第2話 吾輩、仇の懐に侵入する

「シャーっ」

「威嚇すんなよ……俺だって困ってんだ。けど、今晩から雪が降るって言うし、お前このままだと凍死決定だぞ?」

「シャシャーっ」

(お前の情けなぞ死んでも受けぬ!)

 立花将次の手のひらの上で、ひげ袋を限界まで引き上げ、牙をむき出しにする。何が屈辱かといって、片手にすっぽり乗せられてしまう我が身のちまっこさだ。牙も伸びないし、爪も全然、よく見ればしっぽも一本だけ。

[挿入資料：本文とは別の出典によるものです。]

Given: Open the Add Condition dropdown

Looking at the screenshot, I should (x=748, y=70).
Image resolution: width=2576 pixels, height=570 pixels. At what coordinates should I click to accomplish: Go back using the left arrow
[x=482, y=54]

「だからそんな怒んなって。あそこ、ゴミ捨て場だぞ? なんか気になって行ってみたら、お前がいたんだ……って、これで何もなかったら、俺、ただの不審者だったな……」

「にあ?」

ごみ!?)

 あまりの扱いに、思わず口がパクパクと動く。


「仕方ないだろー、明日の朝には凍死して本当にゴミにされちまうとか、俺だって嫌だ」

「っ、フウウウウっ」

(っ、また吾輩を塵呼ばわり!)

 ぶわっと全身を膨らませ、背骨を丸めて高く持ち上げ、できるだけ身を大きく見せかける。


「ま、ちっこいのが何やっても、かわいいだけだけど」

「!?」

(つ、通じぬ? どころか、め、愛でられた……)

 なんという屈辱だろう、言葉はおろか一切の脅しも通じないとは。

 右のひげがぴくぴくと動き、しっぽが上下にパタパタと振れた。苛立たしい以外の言葉がない!


「あー、とりあえずうちに行くか」

 それ以上の問答もなく先ほどの箱に戻され、ふわりとした浮遊感を覚えた。

(うむ、箱最高)

 ……ではなかった。いや、箱はいいのだが、同意なく入れられて、その状況に甘んじるのは、猫の矜持に関わる。まして吾輩は化け猫だ!


「シャアアアア」

(出せ!)

「……」

 頭上の立花将次に向かって威嚇したが、目が合った奴は眉を跳ね上げた後、怯えた様子もなく微笑んだ。

『長尾はいなあ』

(………将次、だ、本当に)

 その顔がそっくりそのまま、遥か昔の記憶に重なって、知らず口を噤んだ。


 箱が規則的に揺れ始めた。一方向に運ばれていくのを感じる。


「っ、シャーっ」

(って、ちっがーう!!)

「だから、威嚇されても怖くないって。てか、試験管ブラシみたいだな、そのしっぽ」

「っ、フゥウウウーっ」

(っ、しっぽに言及するなっ、好きで長い尾なわけではないっ! しけんかん? ぶらし? おのれ、将次、江戸言葉か猫言葉を話せ!)

「おお、これが噂の猫パンチか、可愛いー」

「んにゃ! にゃあーお、にゃ!」

(だから愛でるなっ! ぱ、ぱんち? ――わかった、貴様吾輩の知らぬ言葉を使って、翻弄しようというのだろう、その手には乗らぬ!)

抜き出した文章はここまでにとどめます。